→ **DATASET EXTRACT**:
^^^^^^^^^^^^^^^^

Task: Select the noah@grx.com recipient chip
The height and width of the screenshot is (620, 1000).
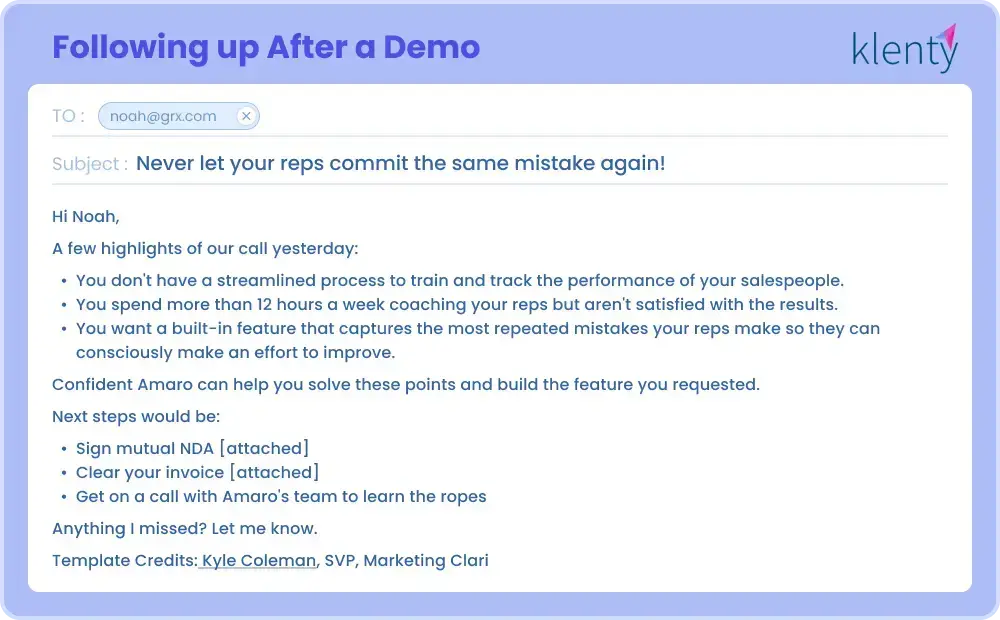Action: [165, 116]
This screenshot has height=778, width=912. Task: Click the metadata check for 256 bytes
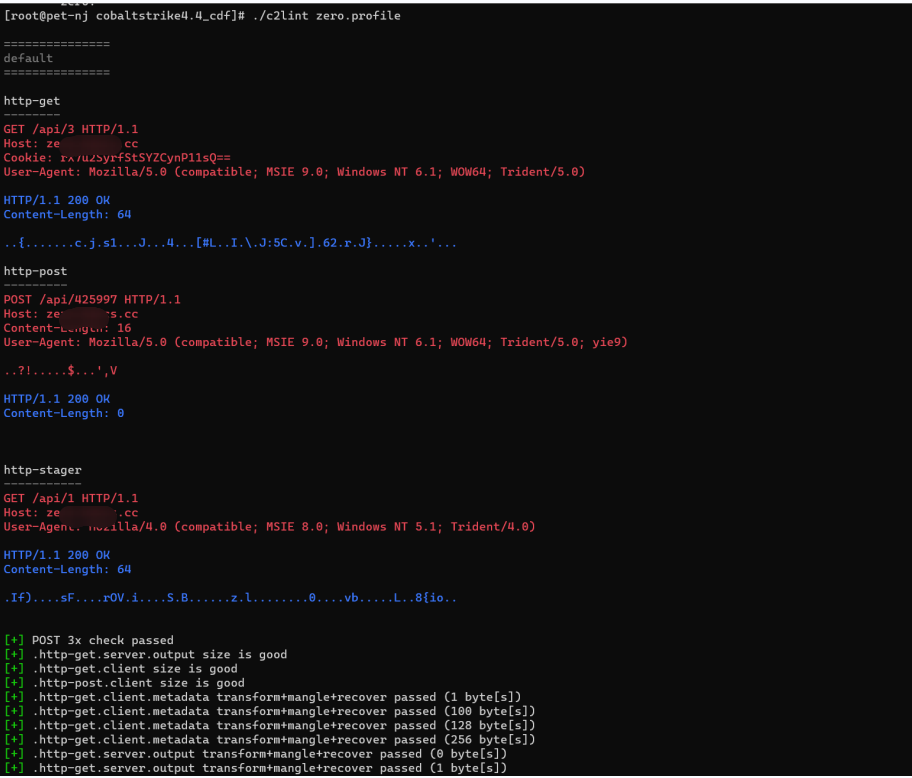point(284,739)
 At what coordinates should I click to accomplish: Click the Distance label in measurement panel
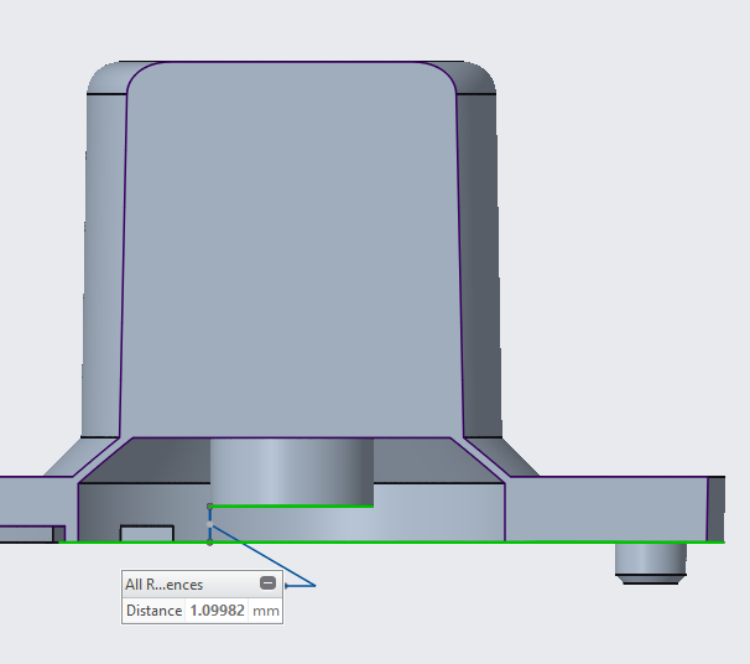point(154,610)
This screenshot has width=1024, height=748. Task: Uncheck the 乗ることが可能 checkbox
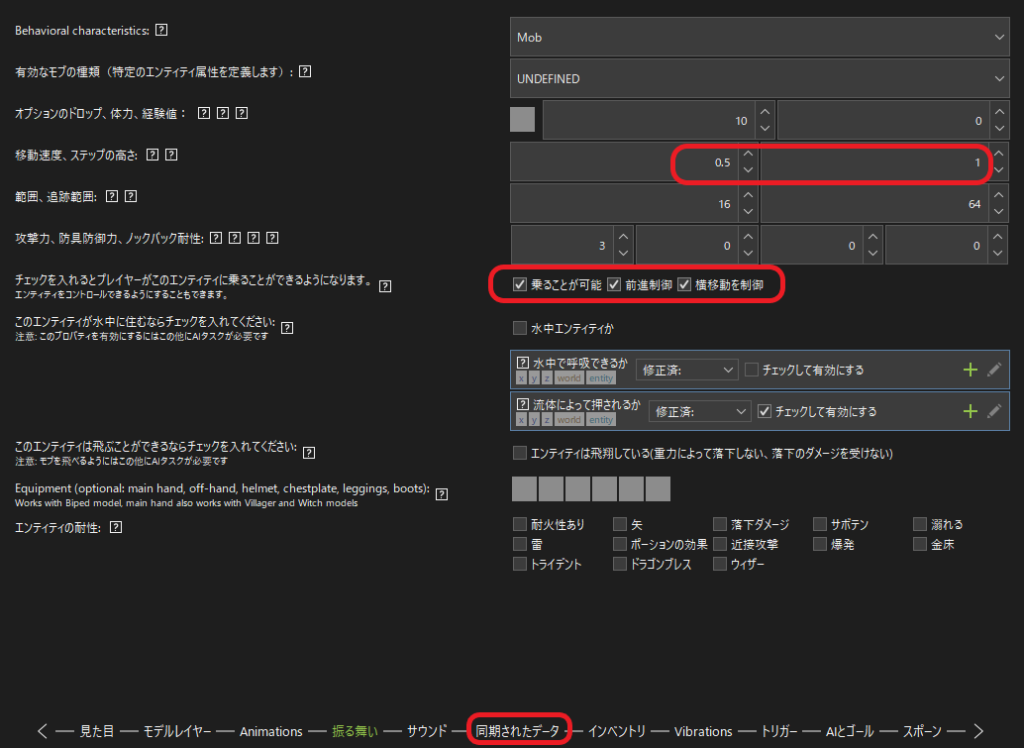click(x=519, y=285)
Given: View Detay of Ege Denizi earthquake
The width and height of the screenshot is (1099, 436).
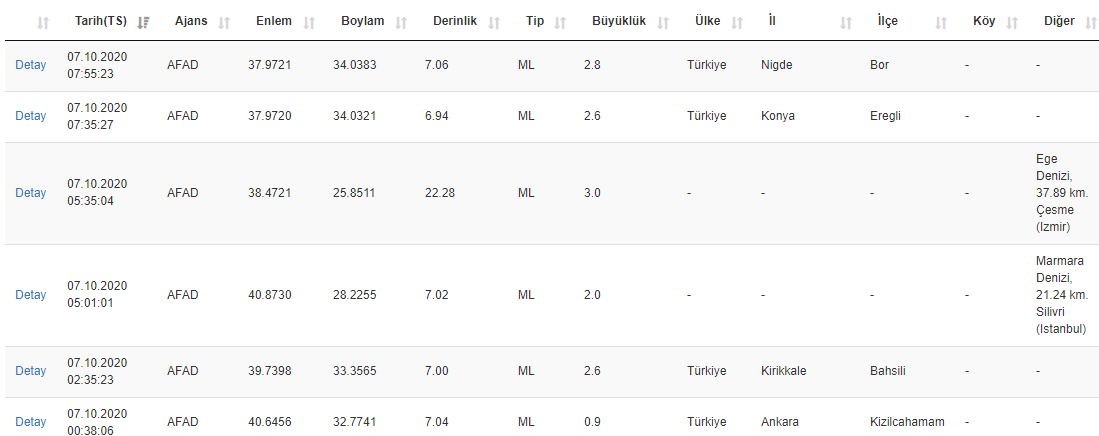Looking at the screenshot, I should (x=30, y=193).
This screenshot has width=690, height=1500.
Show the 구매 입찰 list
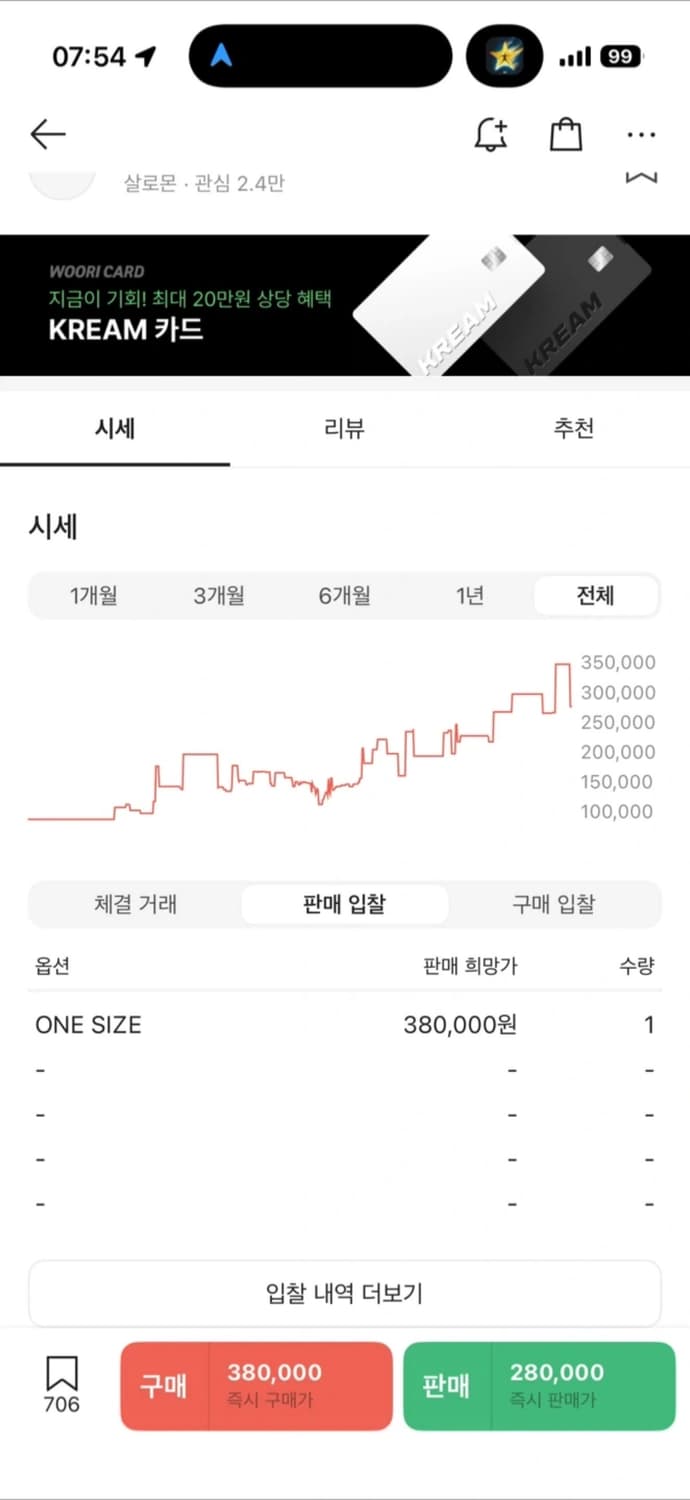click(553, 905)
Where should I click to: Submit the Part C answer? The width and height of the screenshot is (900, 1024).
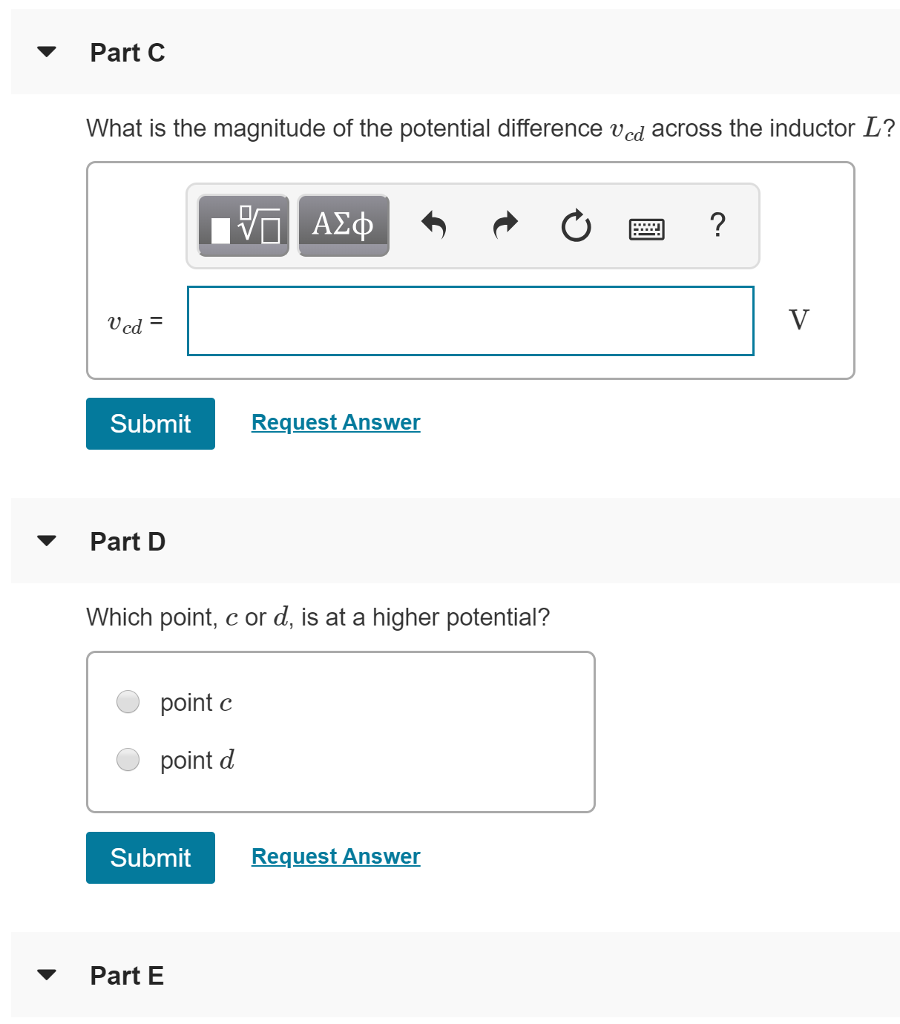point(150,423)
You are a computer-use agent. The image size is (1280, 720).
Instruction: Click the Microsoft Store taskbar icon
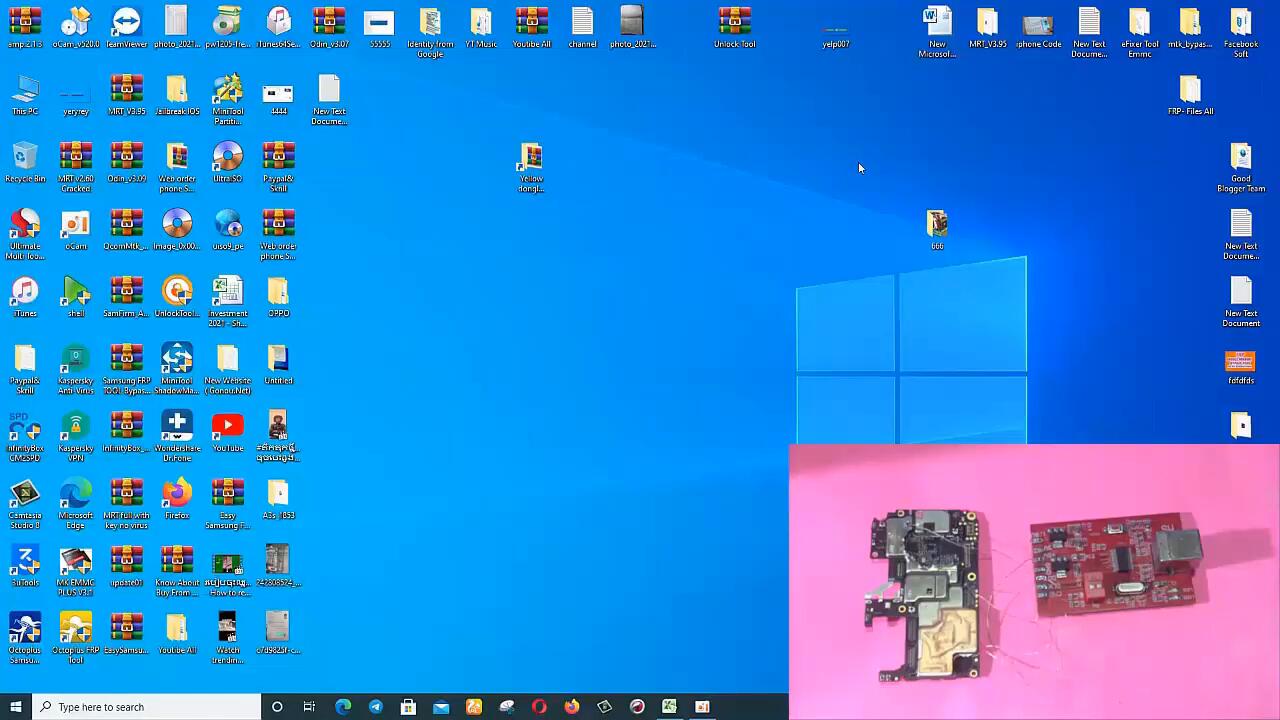408,707
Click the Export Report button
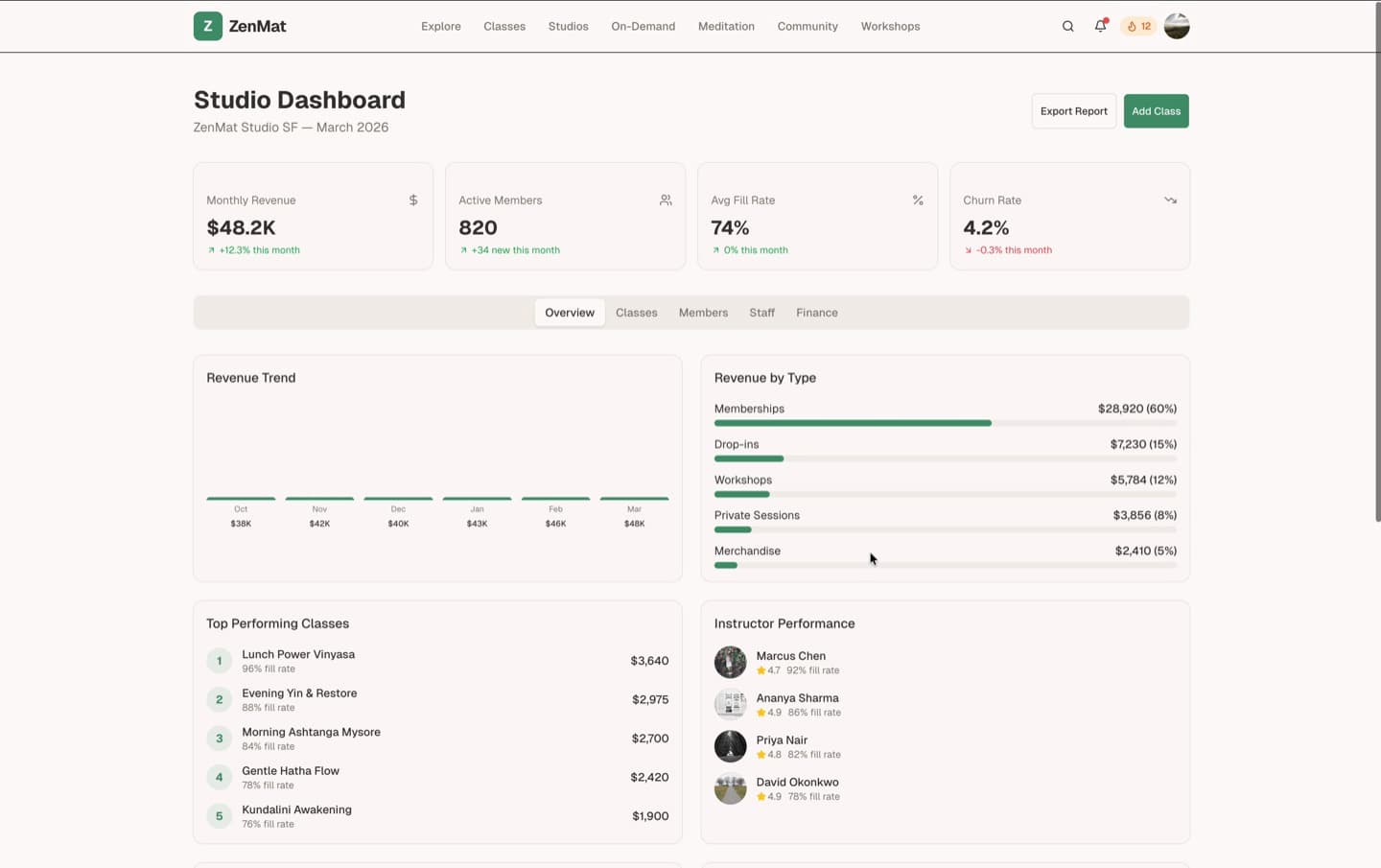 (x=1074, y=111)
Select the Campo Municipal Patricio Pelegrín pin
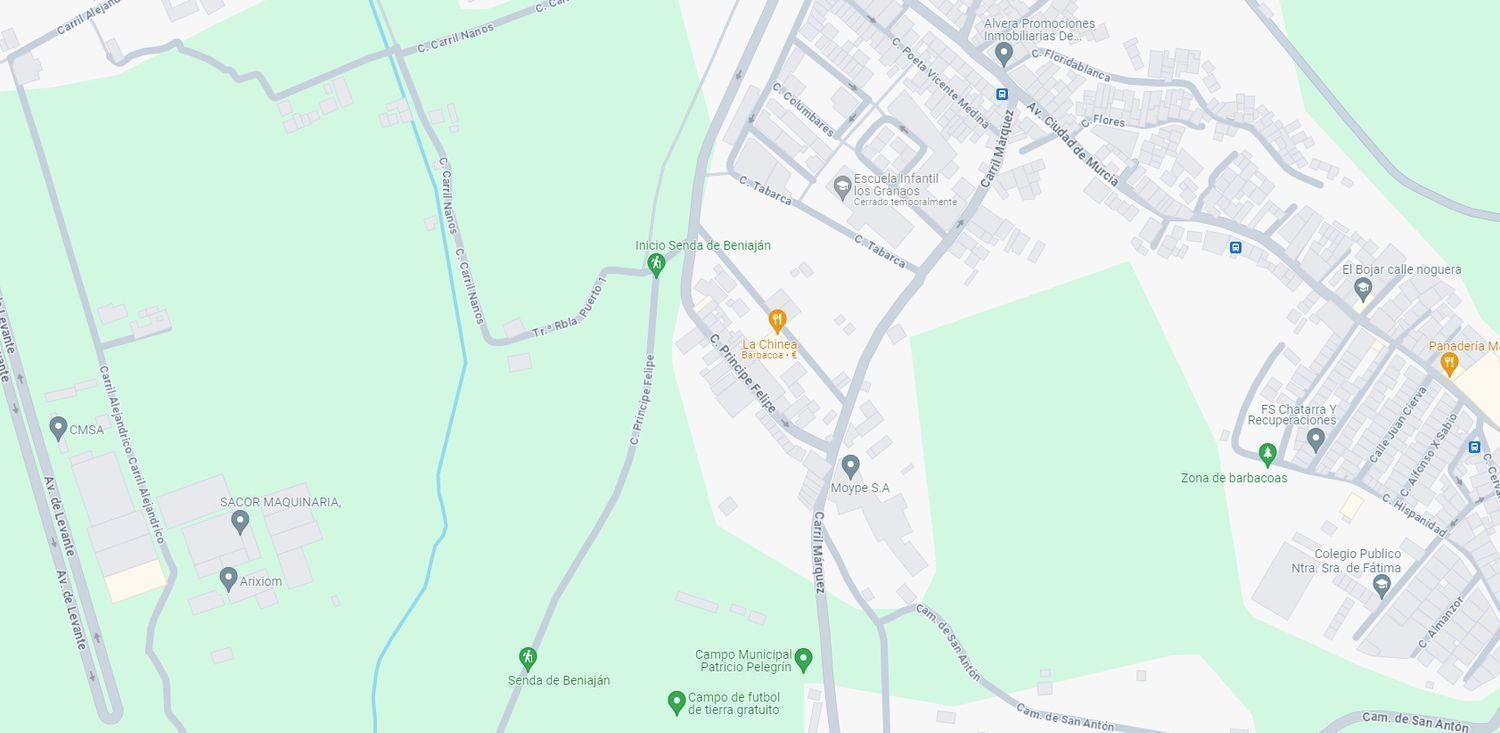The width and height of the screenshot is (1500, 733). (x=803, y=660)

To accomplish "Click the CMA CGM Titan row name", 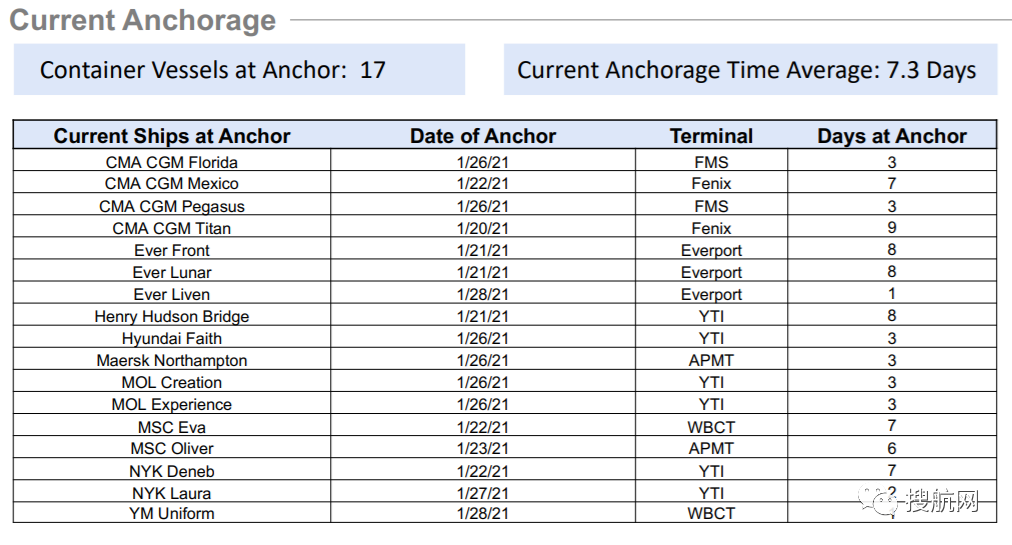I will [x=172, y=228].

^^^^^^^^^^^^^^^^

→ **PROBLEM STATEMENT**: Copy the items, starting at the very first one and ending at the line that contains "point(154,610)", with "Distance" swapped for "Angle" and nothing else altered. Leave the pictures out of your answer.

→ **TASK SOLUTION**:
Task: Select the noah@grx.com recipient chip
The height and width of the screenshot is (620, 1000).
Action: [165, 116]
This screenshot has height=778, width=912. Task: Click the metadata check for 256 bytes
point(284,739)
 At what coordinates should I click to accomplish: Click the Angle label in measurement panel
point(154,610)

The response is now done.